+++ PROVIDED MATERIAL +++

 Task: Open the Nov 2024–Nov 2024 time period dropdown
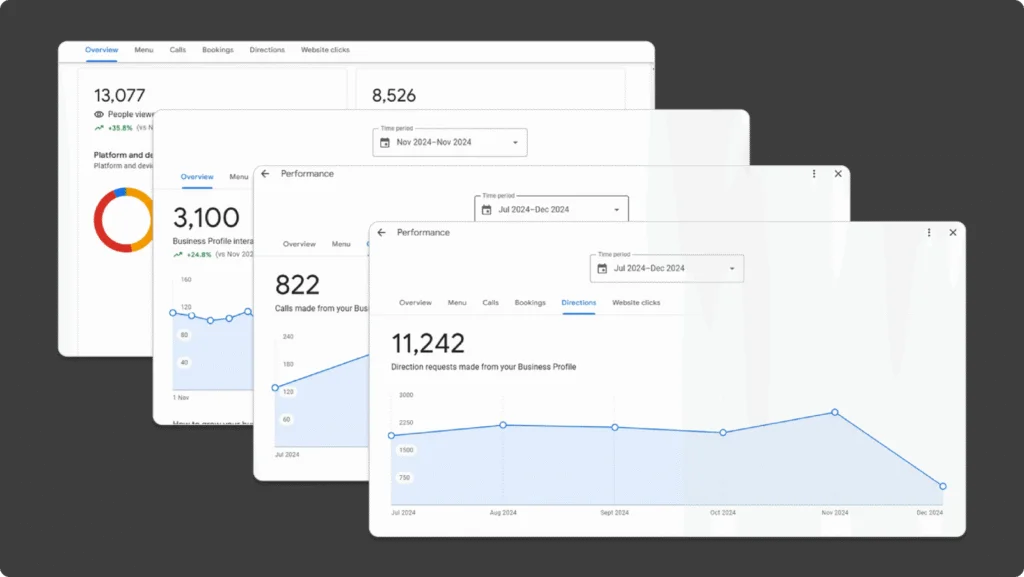(515, 143)
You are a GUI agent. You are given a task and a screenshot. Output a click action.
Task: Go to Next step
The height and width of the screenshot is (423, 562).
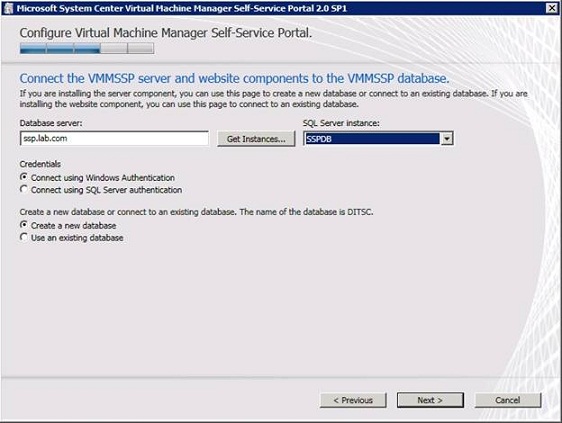tap(430, 400)
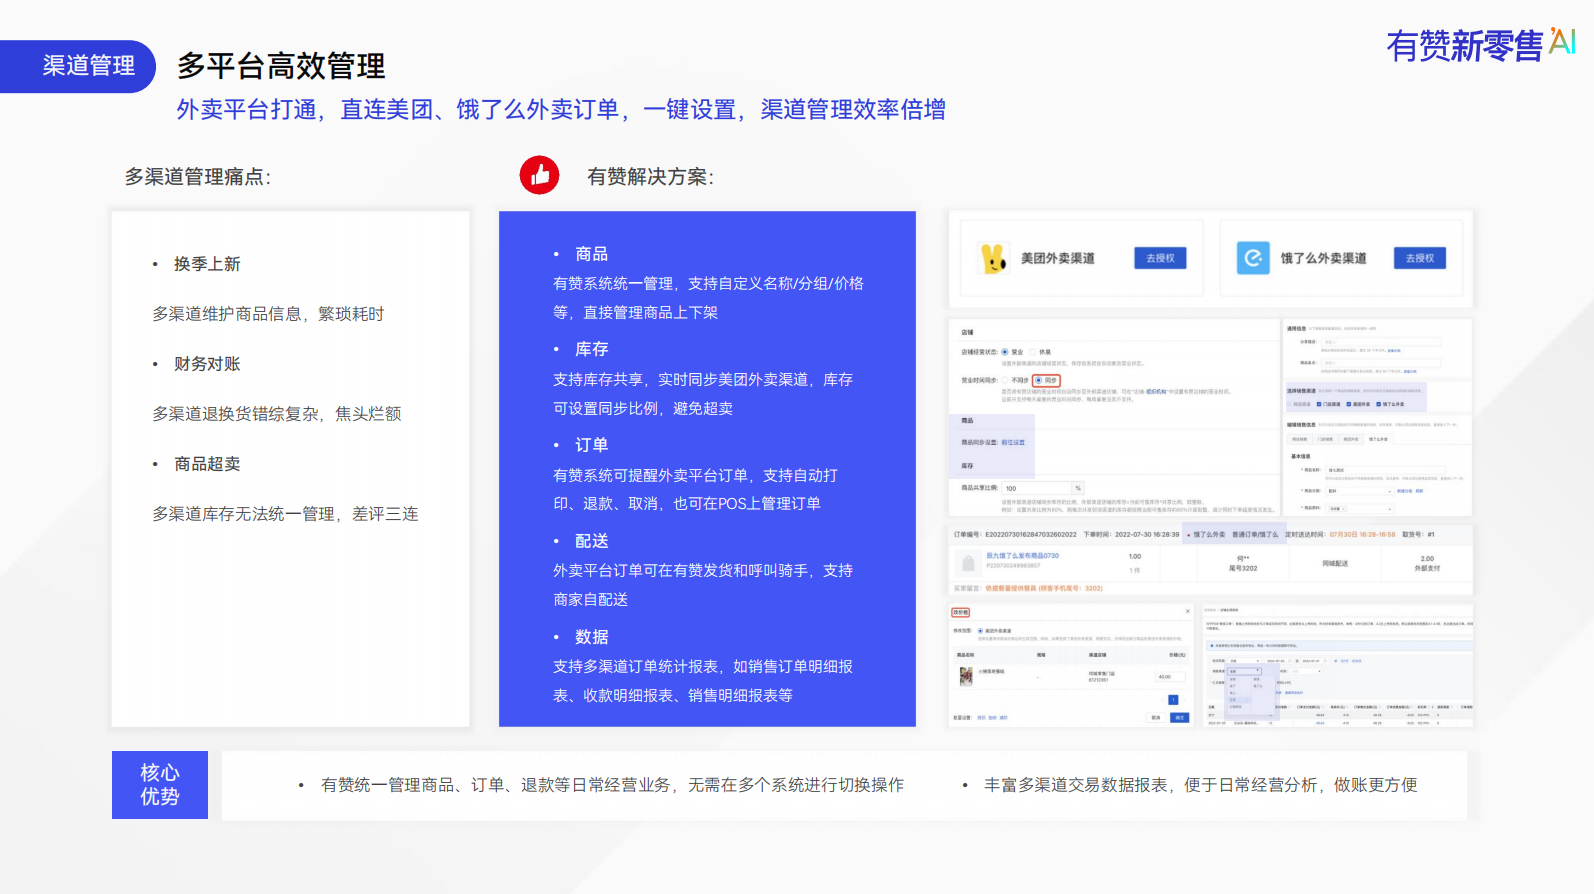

+++

**EXERCISE REQUIREMENTS**: Retype only the lines from the line with "Task: Go to Next step" through the last line of the data. Keep both ends and skip the pictures.

**RESPONSE TO THIS TASK**:
Task: Go to Next step
The height and width of the screenshot is (423, 562).
tap(430, 400)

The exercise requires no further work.